What's in the latest Firefox update? More speed

Firefox 58 for Windows, macOS and Linux – the newest version of Firefox Quantum – boosts page load speeds by changing how the browser handles JavaScript.

firefox logo 2017
Mozilla

Mozilla last week released Firefox 58 for Windows, macOS and Linux, building on the break-from-the-past Quantum edition of November by boosting page load speeds with changes to how the browser handles JavaScript.

Firefox, which can be downloaded from here, updates in the background, so most users need only relaunch the browser to get the latest version. To manually update, click the help icon - the question mark within a circle -- after pulling up the menu under the three horizontal bars at the upper right. Choose "About Firefox." The ensuing page shows that the browser is either up to date or details the updating process.

Mozilla usually updates Firefox every six to eight weeks, although the interval tends to lengthen around the end of each year; the last time it upgraded the browser, to version 57, aka "Quantum," was Nov. 14, or 10 weeks ago.

New JavaScript cache

Firefox 58 continued Quantum's theme of 2017 - a need for speed - with changes to the browser's storage and retrieval of JavaScript code. Dubbed "JavaScript Startup Bytecode Cache" (JSBC), the enhancements trade memory for faster page load times.

"The JSBC aims at improving the startup of web pages by saving the bytecode of used [JavaScript] functions in the network cache," Nicolas Pierron, a compiler engineer at Mozilla, wrote in a December post to a company blog. To reach a reasonable balance - one that increases speed with the best return from the additional memory used by the cache - JSBC only kicks into gear at the fourth visit to a website. On sites that frequently load JavaScript, JSBC cut load times by as much as 12% (on Facebook), although most test results, said Pierron, were in single digits (Amazon: 5%; Wikipedia: (8%).

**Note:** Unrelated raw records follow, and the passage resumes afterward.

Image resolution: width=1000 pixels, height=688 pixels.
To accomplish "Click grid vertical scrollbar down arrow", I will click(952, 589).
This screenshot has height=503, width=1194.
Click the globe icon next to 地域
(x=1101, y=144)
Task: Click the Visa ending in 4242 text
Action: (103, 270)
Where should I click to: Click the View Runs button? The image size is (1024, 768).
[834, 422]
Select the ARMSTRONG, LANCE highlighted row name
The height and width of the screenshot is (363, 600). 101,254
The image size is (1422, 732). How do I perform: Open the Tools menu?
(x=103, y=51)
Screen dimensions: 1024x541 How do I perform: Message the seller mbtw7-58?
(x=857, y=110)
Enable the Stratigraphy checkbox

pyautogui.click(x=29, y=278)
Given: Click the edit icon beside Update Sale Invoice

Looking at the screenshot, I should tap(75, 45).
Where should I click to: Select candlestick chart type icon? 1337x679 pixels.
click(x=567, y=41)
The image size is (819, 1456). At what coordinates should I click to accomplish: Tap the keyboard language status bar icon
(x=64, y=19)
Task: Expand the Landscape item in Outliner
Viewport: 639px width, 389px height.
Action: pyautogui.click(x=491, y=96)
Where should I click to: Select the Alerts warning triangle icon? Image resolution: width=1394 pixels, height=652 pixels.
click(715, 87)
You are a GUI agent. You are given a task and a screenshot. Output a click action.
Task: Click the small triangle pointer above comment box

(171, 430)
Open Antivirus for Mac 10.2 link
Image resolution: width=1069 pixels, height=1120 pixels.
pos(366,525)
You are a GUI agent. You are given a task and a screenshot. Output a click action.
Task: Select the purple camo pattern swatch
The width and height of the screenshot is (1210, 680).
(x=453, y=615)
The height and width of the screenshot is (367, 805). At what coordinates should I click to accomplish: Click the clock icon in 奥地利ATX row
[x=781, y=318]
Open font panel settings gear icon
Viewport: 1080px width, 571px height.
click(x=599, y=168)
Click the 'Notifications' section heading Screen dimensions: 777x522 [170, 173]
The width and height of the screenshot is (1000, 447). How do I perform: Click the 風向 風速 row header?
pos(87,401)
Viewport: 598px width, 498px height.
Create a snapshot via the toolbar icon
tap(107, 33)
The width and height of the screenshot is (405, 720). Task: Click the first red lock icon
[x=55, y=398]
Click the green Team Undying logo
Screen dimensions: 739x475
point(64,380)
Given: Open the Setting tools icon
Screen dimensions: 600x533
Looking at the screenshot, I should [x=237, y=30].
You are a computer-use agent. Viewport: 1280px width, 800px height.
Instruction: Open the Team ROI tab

The downside: More memory is consumed by dedicating it to storing the JavaScript. Pierron did not spell out the memory cost of implementing JSBC, however.

More multi-threading

Firefox 58 also introduced another speed-centric change, this one consistent with Mozilla's work to separate into different CPU processes the steps used to compose a web page. Characterizing the change as one that "more efficiently paints your screen, using a dedicated CPU thread," particularly to improve JavaScript frame rate, Mozilla labeled it as "Off-Main-Thread painting." The effort is for Windows only, Mozilla noted.

Previously, the bulk of the page composition was done on a single processor thread, but Off-Main-Thread shifts some of the work - executing the graphics draw commands and thus generating the pixels to be put on the display - to a thread all its own. By reducing the main thread's workload, it's more likely that Firefox will be able to compose pages in time to keep high frame rate chores from skipping frames.

Like JSBC, Off-Main-Thread takes aim at JavaScript, because it's often JavaScript code that is producing the content with high frame rates. On Windows, Mozilla claimed a 30% boost to frame rate on a benchmark that stressed the processor with JavaScript.

Better Tracking Protection

Mozilla also spent time in its standard on-release blog post to hype an older feature, Tracking Protection. With Firefox 57 (Quantum), Mozilla opened the opt-in to all sessions, not just the private browsing mode in which Tracking Protection debuted two years ago.

Tracking Protection does just what the label implies: When enabled, it blocks a wide range of content, not just advertisements but also in-page trackers that sites or ad networks implant to follow users from one site to another.

Historically, Mozilla has touted Tracking Protection as a win for individuals' online privacy, a message in line with the company's broader theme that its products, Firefox in particular, are designed as privacy-first. Now, however, Mozilla has bent that pitch to align with its overall need-for-speed mantra.

"In addition to protecting their privacy, users actually have a better, faster experience with the web when pages load without trackers," argued Nick Nguyen, Mozilla's top Firefox executive, in a post to a company blog last week. On average, page load times were cut in half compared to Firefox with Tracking Protection disabled, Nguyen said.

Many content blockers - ranging from those that specialize in stymying ads to those that remove everything but a page's text - make the same claim, of course. By stripping a page of some of its content, it will load faster.

Mozilla patched 32 security vulnerabilities in the just-released version, only one of them marked "Critical," the firm's highest ranking.

The next edition, Firefox 59, should reach users March 12, according to the browser's release calendar.